Текстовый фрагмент:
------------------------------------------------------------

До момента моих последних заметок, 19 мая 1917 года, все были уверены, что Керенский сумеет подавить революцию, и что монархия будет сохранена. Но все сложилось иначе: до нас часто доходили разговоры о постоянных войсках и о всемирной революции. Местные французы и бельгийцы опасались за свою жизнь. Их ситуация была неопределенной. Они как иностранцы и, к тому же, владельцы электрических трамваев или других предприятий, вскоре стали мишенью восставшей толпы, жаждущей достойной жизни вместо той нищеты, в которой они существовали. Как и в Румынии, среднего класса здесь просто не было».

Французская военная миссия в России должна была как можно скорее эвакуировать эльзасцев и лотарингцев, а также тех, кто находился с ними в плену, в том числе выходцев из Чехословакии. Гастон Петер писал, что многие из них присоединились к революционерам и активно участвовали в создании нового социального строя в России. В начале лета 1917 года нельзя было упустить возможность выехать в Западную Европу через север России. Это был единственно доступный путь, поскольку проливы Босфор и Дарданеллы контролировались Турцией, воюющей на стороне Тройственного Союза.

открытки военного времени: Национальный музей истории Молдовы
«Со страхом и надеждой мы получили приказ об отправлении в Архангельск, самый северный в мире порт, который только три месяца в году был свободен ото льда. Нас перевезли туда в больших товарных вагонах. Не помню точно, когда это было, скорее всего в середине июня. Нас оставалось не больше тысячи, многие умерли от болезней, несколько сотен перешли на сторону революционеров. Мы проехали через всю Россию - от севера до юга, из Кишинева через Киев и Калугу до Москвы. Наш переезд занял десять дней, поскольку на нескольких станциях конвой простаивал часами, а на большей части дороги линия имела лишь один путь. На протяжении всей поездки была прекрасная погода, светило яркое солнце, отражающееся вдалеке в позолоченных куполах церквей».
Путь возвращения во Францию через Архангельский порт был тот же, по которому эвакуировались из Румынии во Францию члены миссии Бертло весной 1918 года и который был пройденный ими в 1916 году. Однако в тот год переход был намного опаснее и рискованнее. Гражданской войной была охвачена вся территория Украины и европейской части России. Переход через Украину, оккупированную силами Тройственного Союза и Россией в 1918 году, было дело не из легких. К счастью, это не коснулось Гастона Петера, который благополучно пересек Россию с мыслями о скором окончании своей солдатской службы.

------------------------------------------------------------

Представленные данные:
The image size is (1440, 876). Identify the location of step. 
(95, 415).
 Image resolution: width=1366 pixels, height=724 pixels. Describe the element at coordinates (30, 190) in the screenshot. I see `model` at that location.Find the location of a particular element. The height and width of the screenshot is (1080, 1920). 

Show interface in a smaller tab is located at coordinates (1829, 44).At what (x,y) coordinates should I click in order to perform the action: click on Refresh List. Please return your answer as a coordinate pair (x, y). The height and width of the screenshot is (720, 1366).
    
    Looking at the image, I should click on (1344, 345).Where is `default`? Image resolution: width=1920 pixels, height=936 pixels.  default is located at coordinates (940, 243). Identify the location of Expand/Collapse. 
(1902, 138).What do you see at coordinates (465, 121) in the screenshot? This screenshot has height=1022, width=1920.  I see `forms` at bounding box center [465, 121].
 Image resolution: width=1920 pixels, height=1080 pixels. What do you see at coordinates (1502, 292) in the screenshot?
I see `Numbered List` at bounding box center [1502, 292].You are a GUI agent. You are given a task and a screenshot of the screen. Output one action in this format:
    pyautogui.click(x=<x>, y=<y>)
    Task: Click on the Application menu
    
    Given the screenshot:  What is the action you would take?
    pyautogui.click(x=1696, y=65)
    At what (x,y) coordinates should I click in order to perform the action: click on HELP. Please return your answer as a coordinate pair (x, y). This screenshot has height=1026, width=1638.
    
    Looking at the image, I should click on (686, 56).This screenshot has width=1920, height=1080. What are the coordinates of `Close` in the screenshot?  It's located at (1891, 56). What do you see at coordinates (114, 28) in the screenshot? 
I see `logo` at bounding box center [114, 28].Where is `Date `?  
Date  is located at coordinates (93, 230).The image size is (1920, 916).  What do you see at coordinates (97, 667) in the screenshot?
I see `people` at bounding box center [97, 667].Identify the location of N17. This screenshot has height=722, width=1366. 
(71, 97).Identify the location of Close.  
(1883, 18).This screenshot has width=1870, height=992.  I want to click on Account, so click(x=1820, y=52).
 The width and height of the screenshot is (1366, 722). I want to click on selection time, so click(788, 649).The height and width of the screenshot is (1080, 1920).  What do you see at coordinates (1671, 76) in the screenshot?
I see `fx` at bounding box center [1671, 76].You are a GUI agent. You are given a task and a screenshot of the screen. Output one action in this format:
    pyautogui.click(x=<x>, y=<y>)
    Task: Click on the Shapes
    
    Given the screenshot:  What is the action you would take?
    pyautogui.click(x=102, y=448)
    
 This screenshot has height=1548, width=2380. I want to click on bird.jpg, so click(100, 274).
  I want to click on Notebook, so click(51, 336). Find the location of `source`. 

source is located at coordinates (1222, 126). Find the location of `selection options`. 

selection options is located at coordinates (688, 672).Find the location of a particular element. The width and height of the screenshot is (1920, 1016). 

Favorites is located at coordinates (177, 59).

------------------------------------------------------------

Порядок выполнения: Выпишите без изменений часть текста о пути Гастона Петера через Россию: от слов «Путь возвращения во» до слов «своей солдатской службы.» включительно.

Ответ на задание:
Путь возвращения во Францию через Архангельский порт был тот же, по которому эвакуировались из Румынии во Францию члены миссии Бертло весной 1918 года и который был пройденный ими в 1916 году. Однако в тот год переход был намного опаснее и рискованнее. Гражданской войной была охвачена вся территория Украины и европейской части России. Переход через Украину, оккупированную силами Тройственного Союза и Россией в 1918 году, было дело не из легких. К счастью, это не коснулось Гастона Петера, который благополучно пересек Россию с мыслями о скором окончании своей солдатской службы.